> **Description of the task**:
Print each of the rows below word for word, leaving out the pictures.

# # # # # # #

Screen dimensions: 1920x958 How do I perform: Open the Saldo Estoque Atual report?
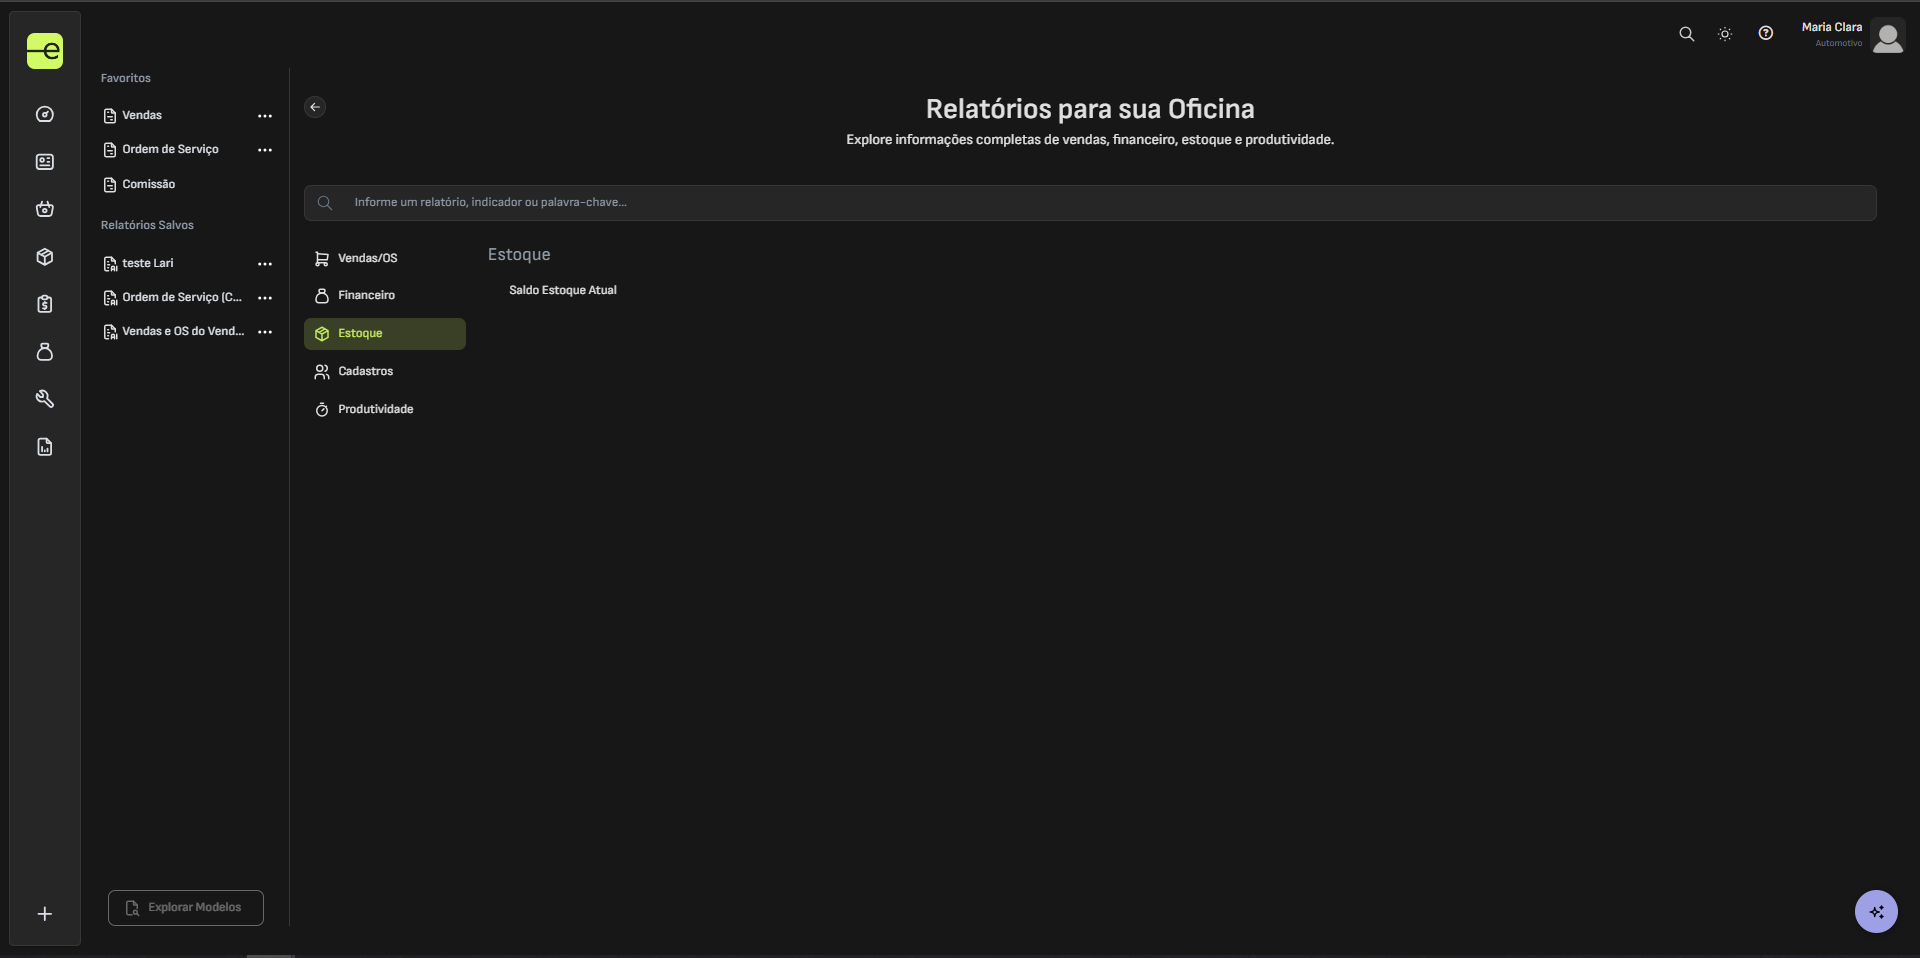click(x=562, y=291)
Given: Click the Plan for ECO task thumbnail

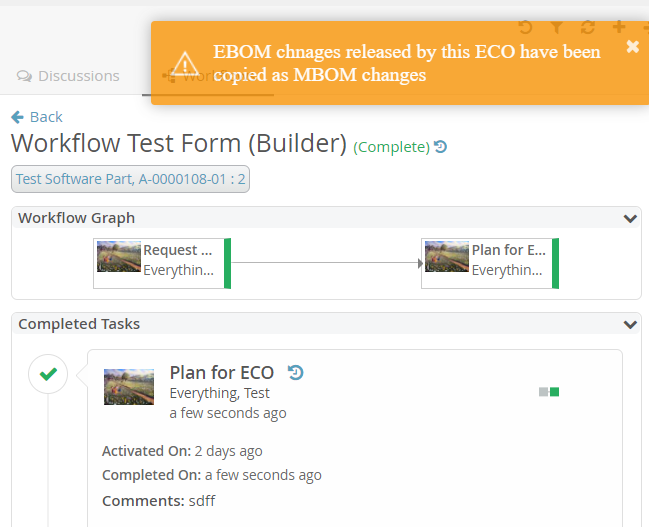Looking at the screenshot, I should [129, 387].
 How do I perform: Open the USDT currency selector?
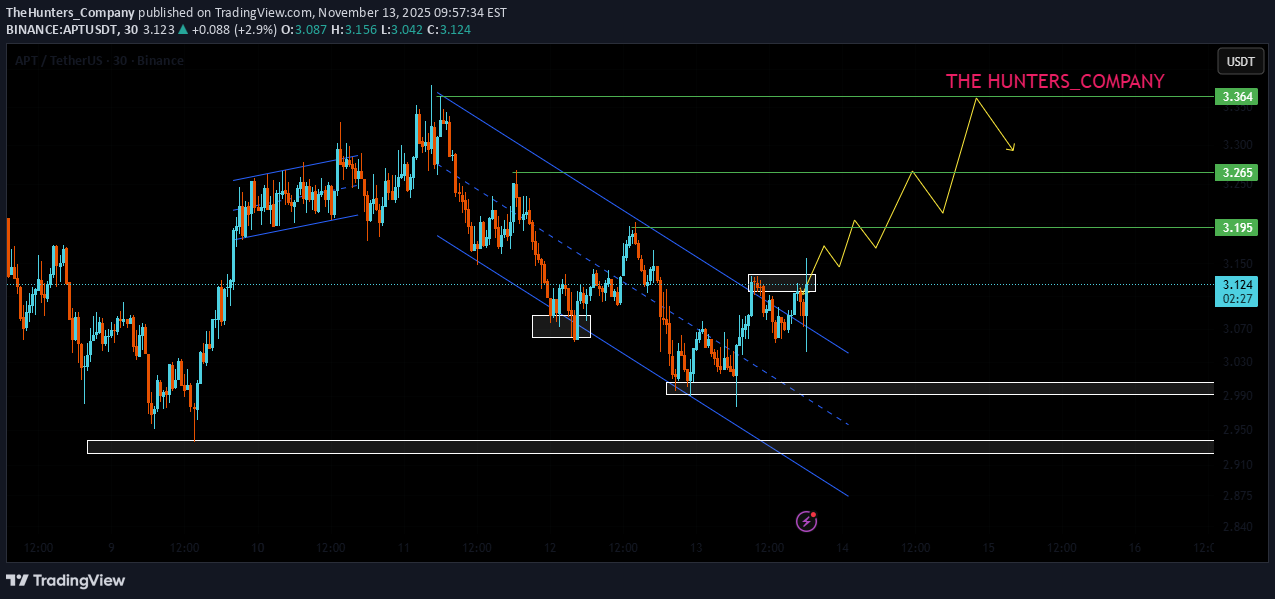(x=1240, y=62)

# # # # # # #

> **Exercise output**:
Screen dimensions: 1920x958 How do I perform: Open the Saldo Estoque Atual report?
click(x=562, y=291)
Given: Click the Plan for ECO task thumbnail

Looking at the screenshot, I should [129, 387].
 How do I perform: Open the USDT currency selector?
(x=1240, y=62)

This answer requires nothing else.